(Beginning of Records shown)

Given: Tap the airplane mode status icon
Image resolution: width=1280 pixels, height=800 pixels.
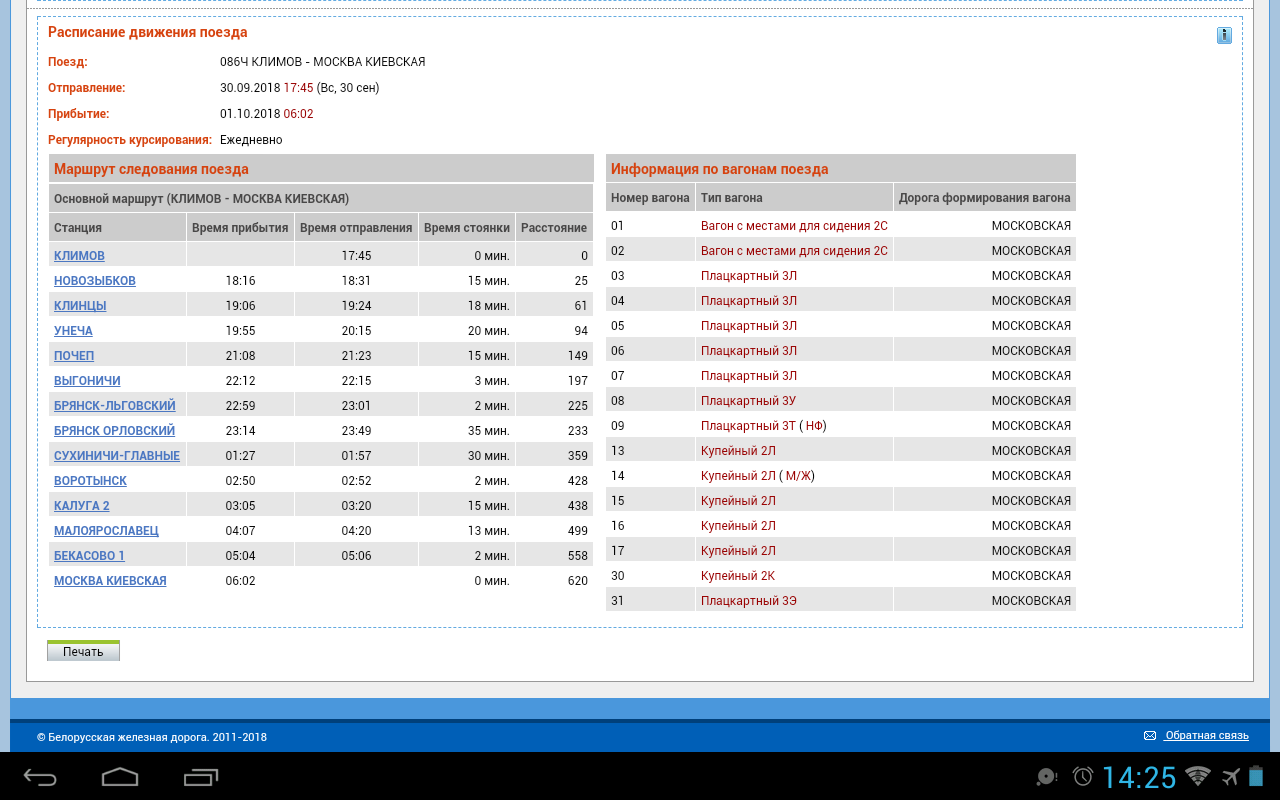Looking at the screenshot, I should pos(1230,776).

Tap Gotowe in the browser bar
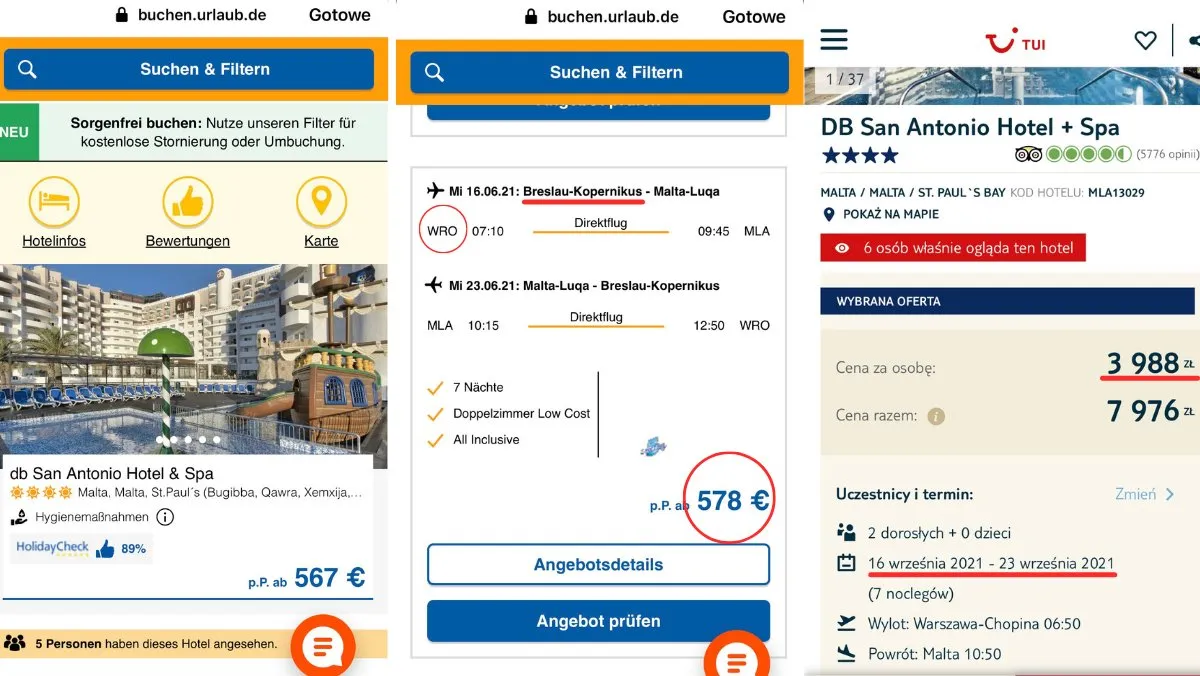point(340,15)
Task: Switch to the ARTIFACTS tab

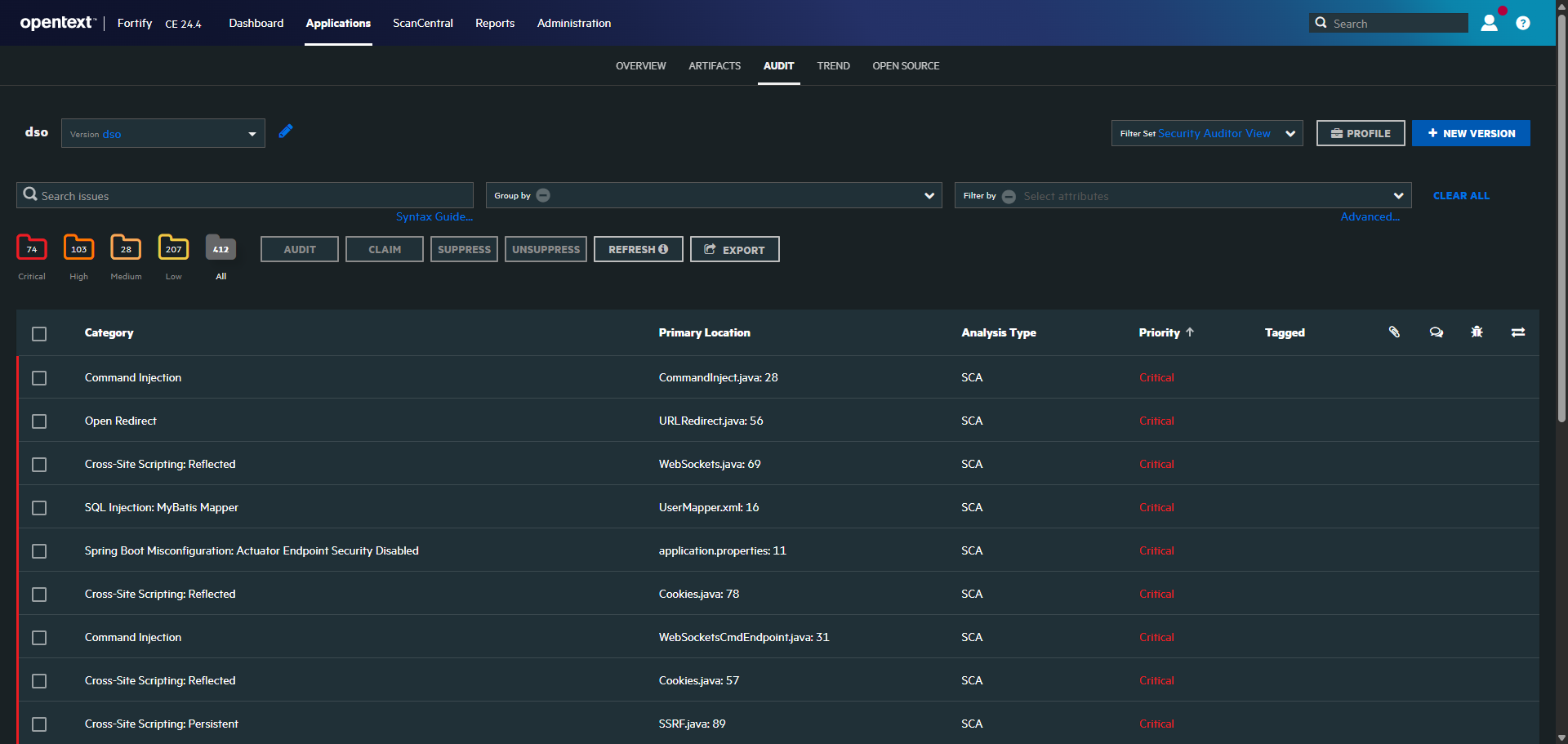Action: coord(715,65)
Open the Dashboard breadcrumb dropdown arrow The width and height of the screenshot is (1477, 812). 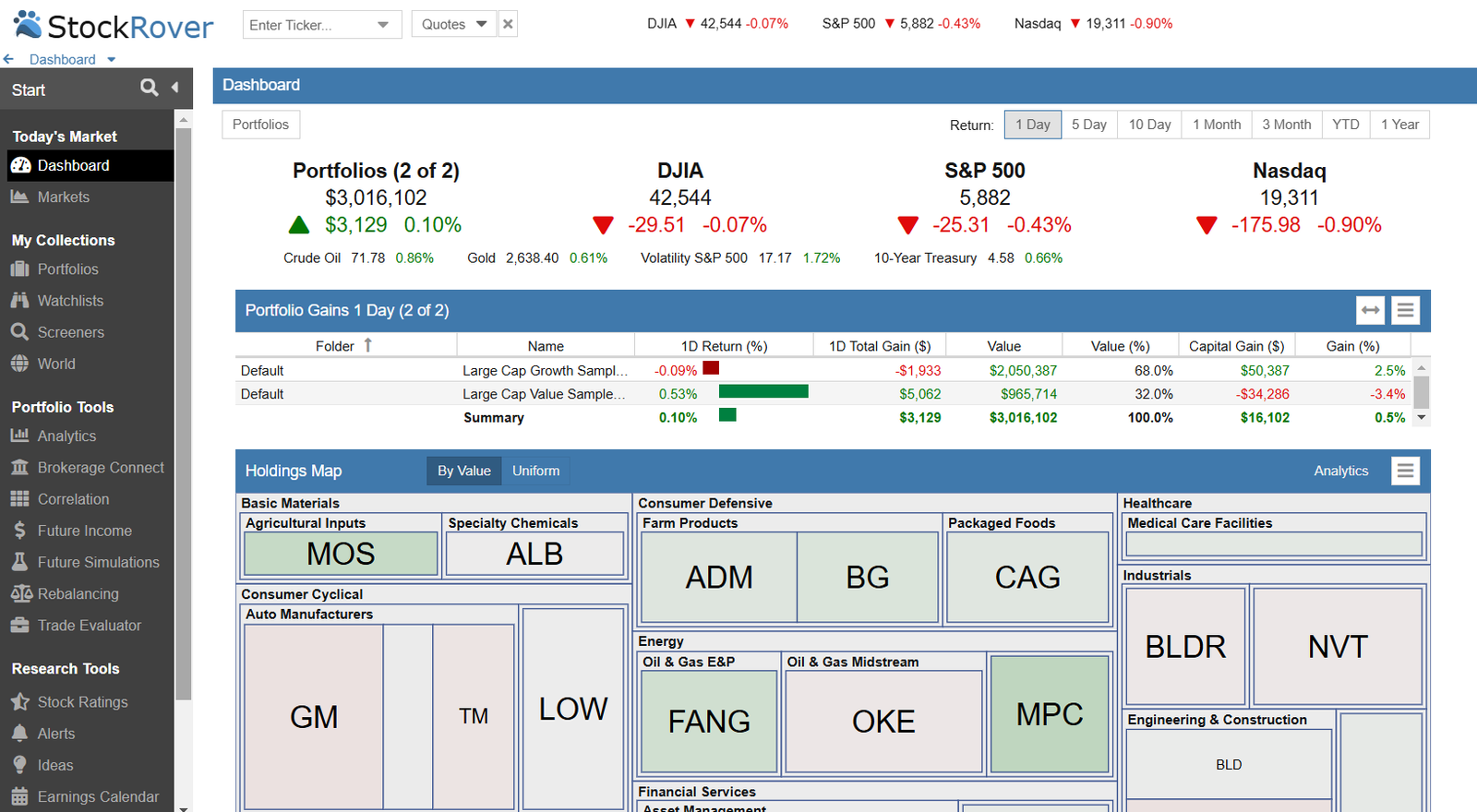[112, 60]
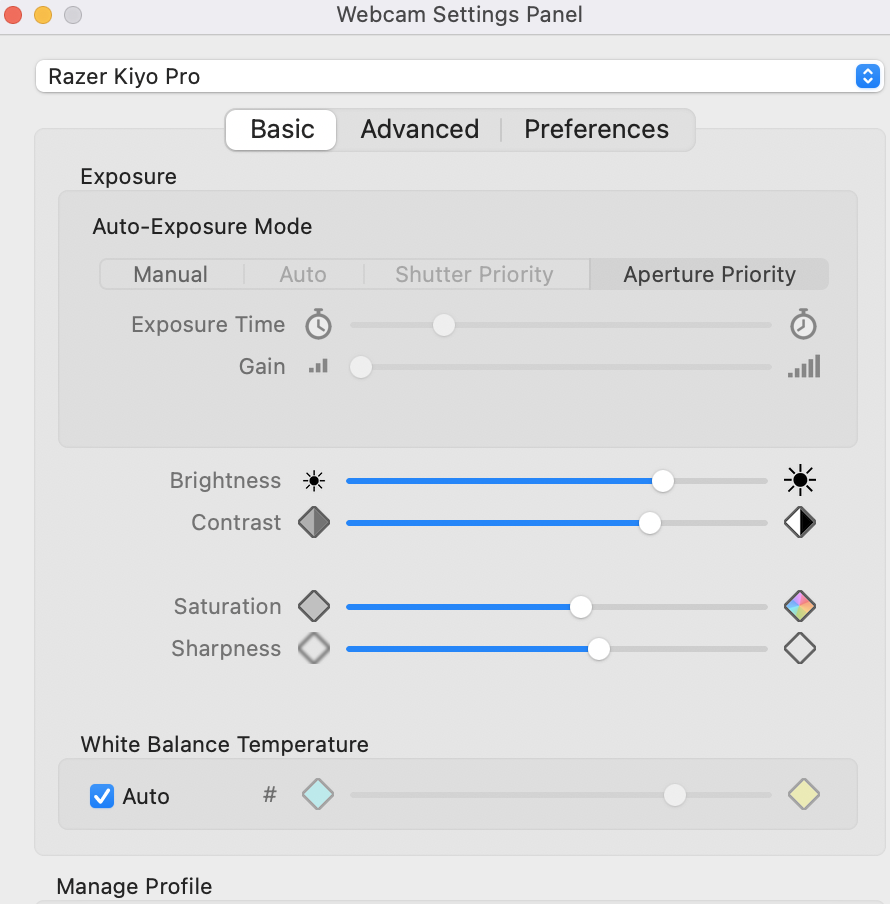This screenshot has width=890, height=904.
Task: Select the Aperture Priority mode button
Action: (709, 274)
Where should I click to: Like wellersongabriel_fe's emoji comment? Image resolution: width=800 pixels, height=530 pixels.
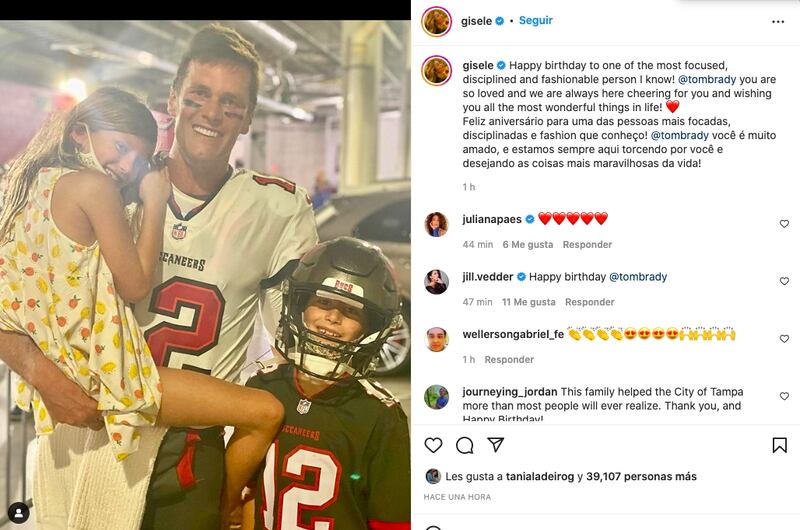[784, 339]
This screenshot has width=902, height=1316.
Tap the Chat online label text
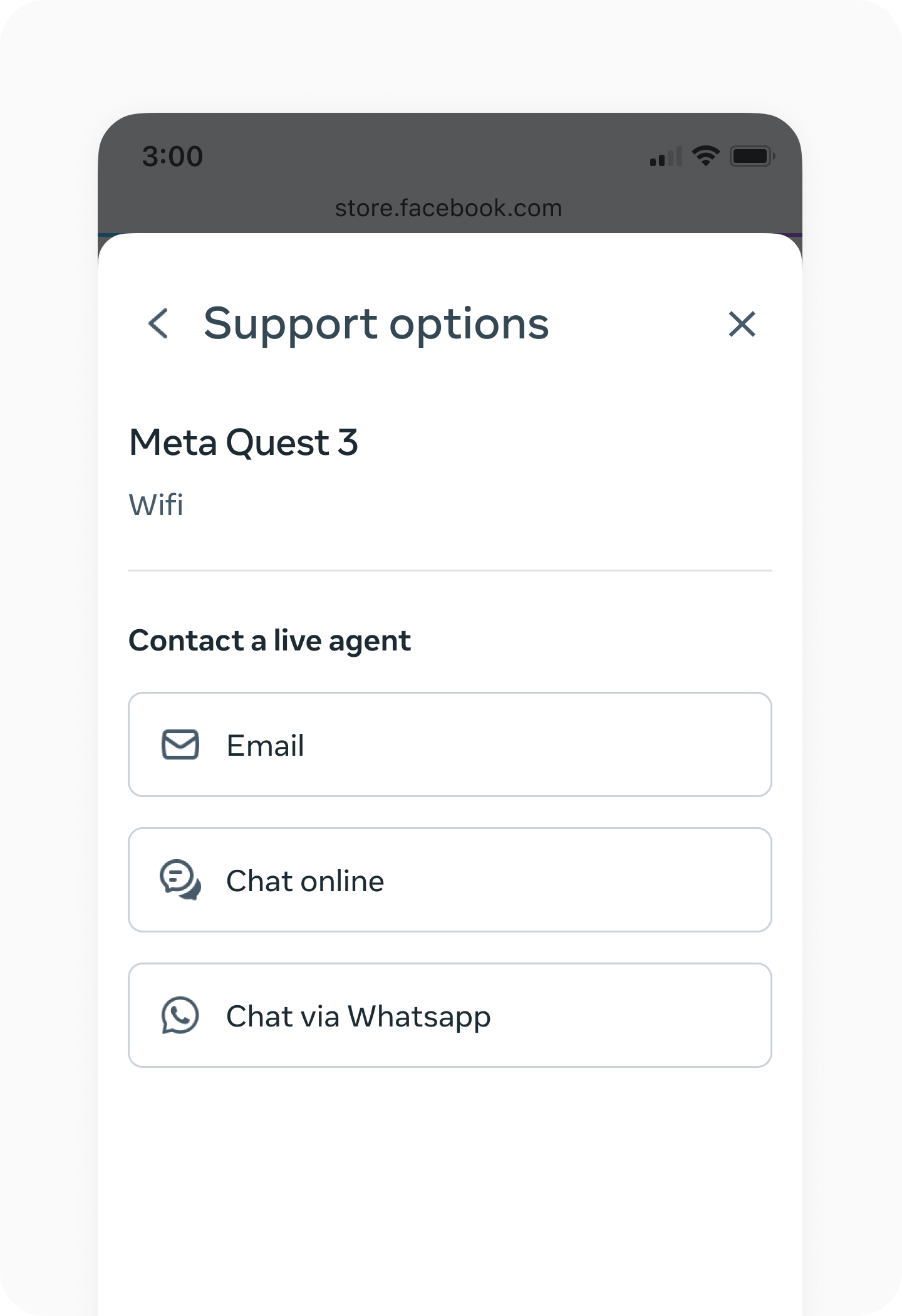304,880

(End of Records shown)

# What the exercise asks
Your copy should hold exactly the lines from the line bearing "Where should I" through the end of the data, both included, and no pictures or anything further.

# Problem solution
Where should I click to: Like wellersongabriel_fe's emoji comment? Image resolution: width=800 pixels, height=530 pixels.
[784, 339]
This screenshot has width=902, height=1316.
Tap the Chat online label text
304,880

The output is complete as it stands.